Supermarkets can understand their customers through the transactional data they accumulate, but it's far more difficult for other brands and retailers to do the same. And many are in danger of building "digital ghettos", says Clive Humby, as they focus on the few who interact with them on digital platforms.

As one of the founders of dunnHumby, the data analytics business that helped propel Tesco to a dominant position in the UK grocery sector, and now the chief data scientist at Starcount, Humby is worth listening to on this subject. Speaking at last week's DMA Customer Engagement event, he argued that many businesses make the mistake of believing that their own data tells them everything about their customer; "in reality, it tells them very, very little," he said.

"You know where they live, you know perhaps 30 transactions in the last couple of years. But you don't know how they live their life, you don't know much about their family. Supermarket data is great at telling you those things, most transactional data isn't." By looking at a supermarket trolley, he pointed out, you can tell if someone is trying to lose weight, if they have kids, if they can cook.

Loyalty cards offer one way of collecting more data, but with modern till technology even those are obsolete, Humby said. "I can take your credit card, I can hash it so it's encrypted and I can link all the baskets of all the people who've ever come in my store. I might not know their name and address at home, so I might not be able to mail them in the traditional sense, but I can still deliver a relevant message at the till, in the moment as part of the transaction.

"I can still get all of the benefits from understanding the mix of things that people put in their basket together and how they relate. I can see people who come back a lot, who come back a little. Apart from one-to-one contact, I don't need a loyalty program any more to understand you."

Further, purchase data is of limited value because there is no context, Humby added. "We don't know whether that's the most important visit I'm making today or a simple, extra add-on."

But the explosion of ways of connecting with customers is leading businesses down a dead-end as they look to hoover up data from the new platforms available.

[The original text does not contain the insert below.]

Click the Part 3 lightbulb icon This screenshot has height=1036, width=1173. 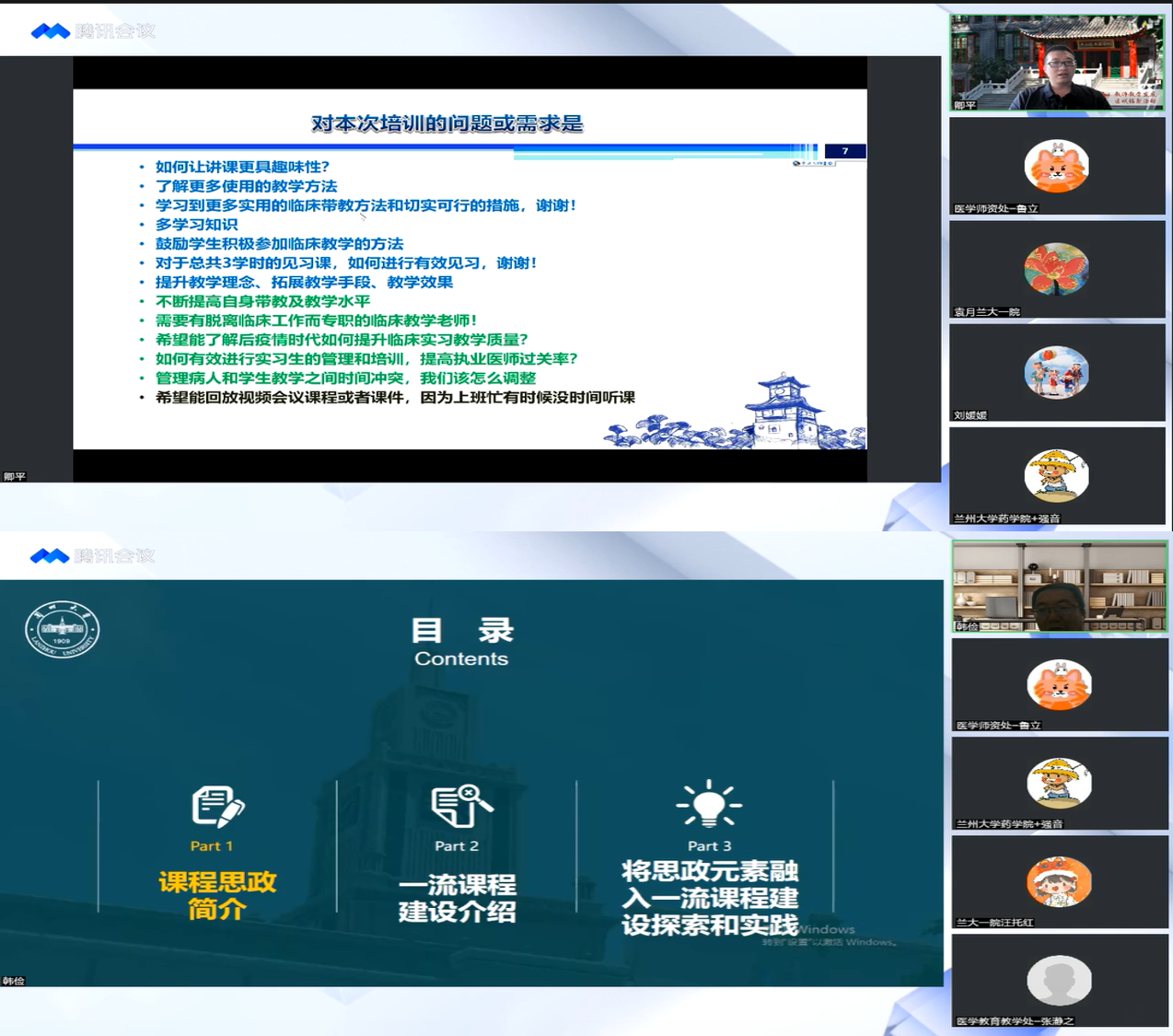click(709, 804)
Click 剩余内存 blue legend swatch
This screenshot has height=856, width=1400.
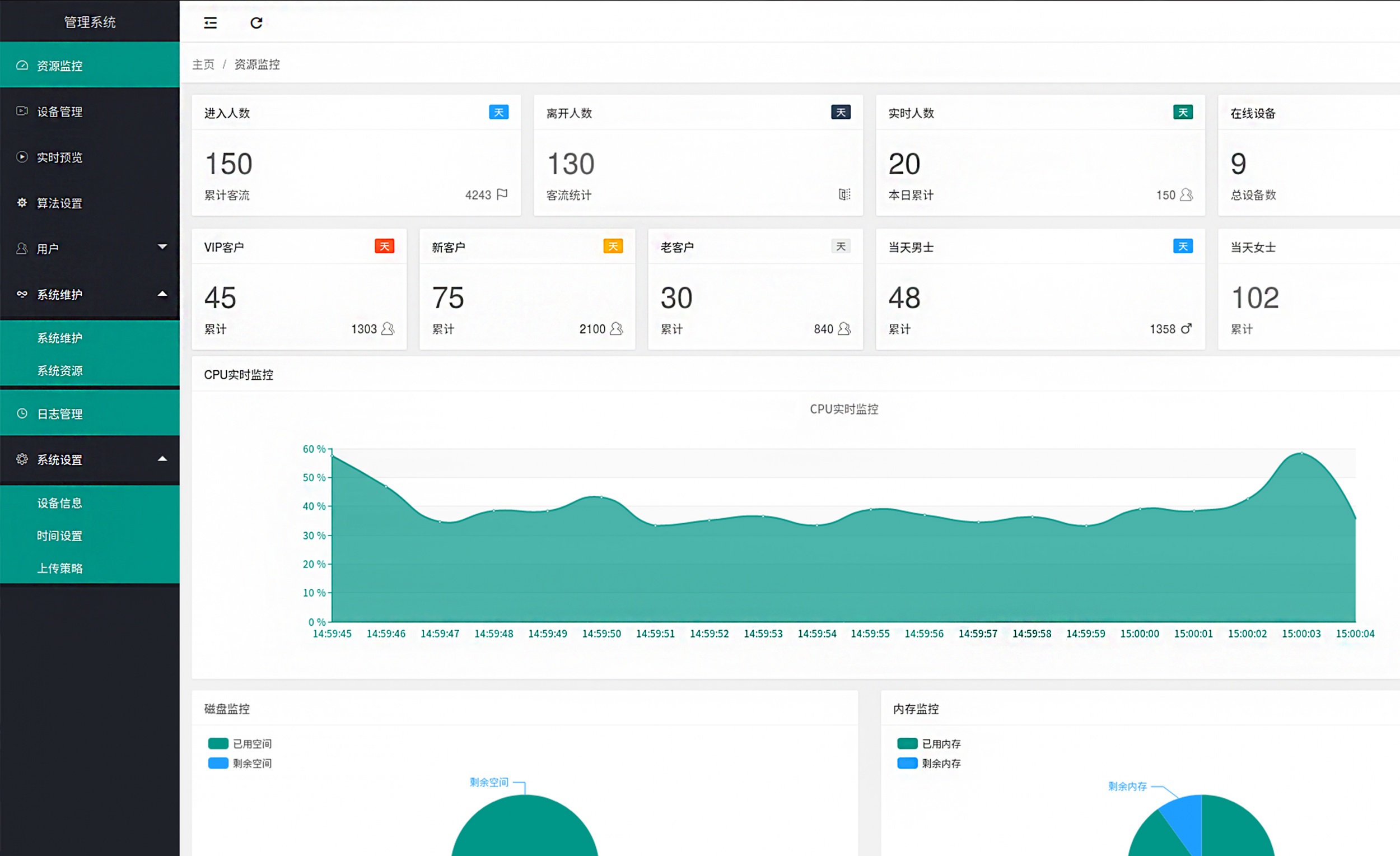907,763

"We're going to end up with digital ghettos in our data," he warned. "There's going to be 10% of customers who've chatted to us five times or used the app – and there's going to be a great big raft of people who've done nothing but buy once. And how do we be relevant to that big mass?"

To drive a business forward, you need to try to understand everybody, he contended, "not the few people who just happen to use all the widgets that we think we're clever building". From his own experience, he observed that clients were able to understand a very few customers really well – customers who were then "bombarded". But do they really want to be reached that often, he asked?

The result is that a big marketing program that used to be little bit for everyone is now all focused on a few. "It doesn't generate the returns and the board starts asking why? Why are we spending all our money on these few customers when all the latent value lies in the long tail."

That's the real challenge for marketers, Humby suggested. How do you reach all those people who aren't using your app, who aren't talking to the chatbot, who aren't visiting the website but simply going into your store four times a month? "Are you really going to turn around to them and say 'we don't want you anymore because you're not generating enough data for us, you're not generating the value we need'?" And what do you do when people anonymise their purchases through the use of concierge services?

"It's more fundamental than just marketing", he added. "Do we want a society where some people can get the benefits of the offers, the discounts, the things that our business wants to do, and some people can't because they have or have not got a mobile phone? Or they're willing or not willing to load our app? Or are willing or not willing to talk to our chatbot?"

That's a question that needs to be answered in the boardroom, not the marketing department, he said.